25 September 2023

Doc Watch: Creative Commons

 

THE ELEPHANT 6 RECORDING CO. (A) - What a gleeful immersion into the DIY music and art scene of Athens, Ga., in the 1990s which spawned the Elephant 6 collection, a faux record label that launched Apples in Stereo, Neutral Milk Hotel, Elf Power and others. Newcomer Chad Stockfleth commits himself to a years-long deep dive into archival footage, balanced with modern reminiscences, to paint a masterful portrait of a bunch of creative outsider artists who came together at a magical time of low-fi recordings.

The presentation is endlessly entertaining, borrowing heavily from the shaggy videos the various bands made to accompany their record releases. Robert Schneider, the founder of Apples in Stereo (and the Elephant 6 Recording collective), emerges as a visionary and genius (he went on the become a mathematician), as well as a profoundly charming, upbeat personality.

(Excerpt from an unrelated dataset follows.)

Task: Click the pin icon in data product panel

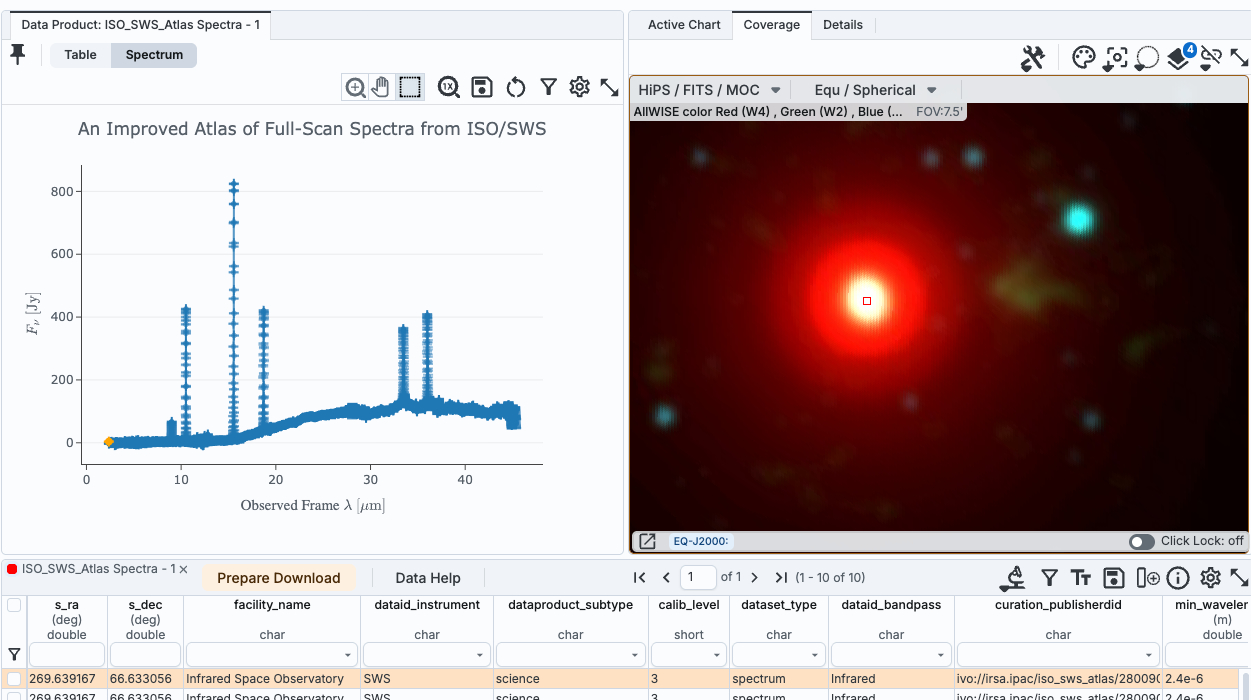Action: [18, 55]
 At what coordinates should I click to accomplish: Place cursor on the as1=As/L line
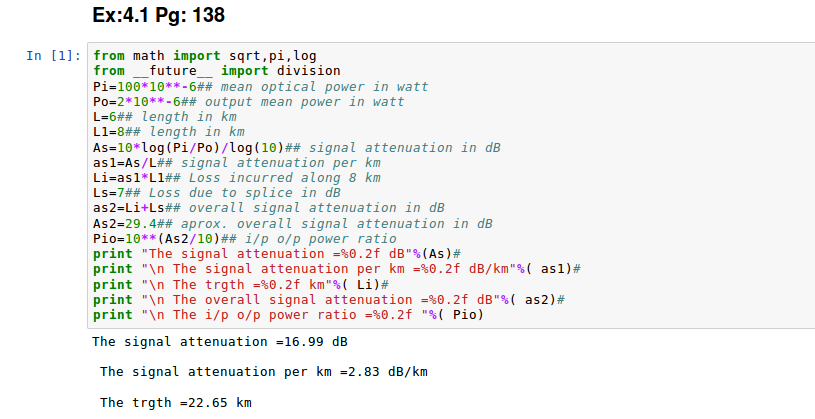[236, 163]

He is described by multiple people as the Brian Wilson of the collaborative, shepherding various bands through a prolonged Summer of Love in the late '90s that foundered as the millennium arrived. (The collective burned out quickly, and a comparison is made to the heady '60s turning into the grim '70s.) The Guardian has called them "psych-pop utopians."

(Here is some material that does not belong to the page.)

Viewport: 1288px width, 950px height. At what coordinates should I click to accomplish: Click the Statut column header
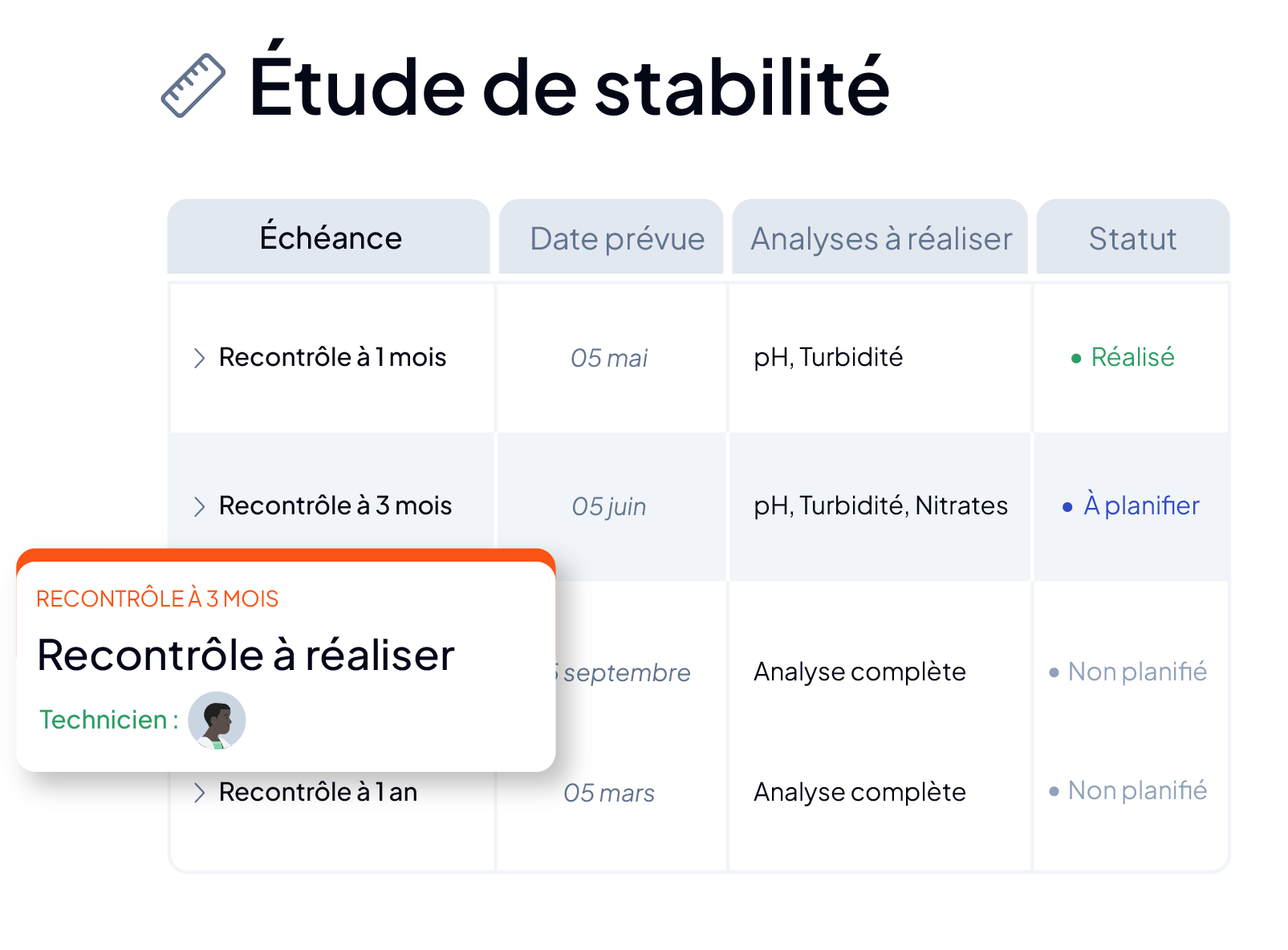click(x=1133, y=237)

You don't necessarily need to be a fan of the music here -- heavy on trippy fuzz-pop and folkie noodling. (I favored Apples in Stereo over the frustrating Neutral Milk Hotel, a yin-yang with a passing echo of the Guided by Voices/Flaming Lips dichotomy (GBV!) or the Dandy Warhols/Brian Jonestown Massacre rivalry (a draw).) However, the film makes a great case in support of the output of most of the bands here, including Olivia Tremor Control, Elf Power, Of Montreal, the Minders, and Circulatory System. Each band stands tall as having something to offer.

Schneider went to high school in Louisiana with Jeff Mangum (Neutral Milk Hotel's tragic hero) and Olivia founders Bill Doss and Will Cullen Hart, the Lennon-McCartney of the collective. (Andrew Rieger and Elf Power maybe constituted the George Harrison.) Doss and Cullen Hart, in both archival and modern footage, demonstrate a passionate devotion to writing music, almost to an obsessive extent, capturing their endless ideas on piles of cassette tapes. While the others went to Athens, Schneider headed to Denver, but he still became the leader of the collective. He scavenged 4-track recording devices, and a ragtag studio took shape in a formerly abandoned building in Denver, dubbed Pet Sounds. (The affinity for 4-tracks was inspired by the Beatles' "Sgt. Pepper" standard.)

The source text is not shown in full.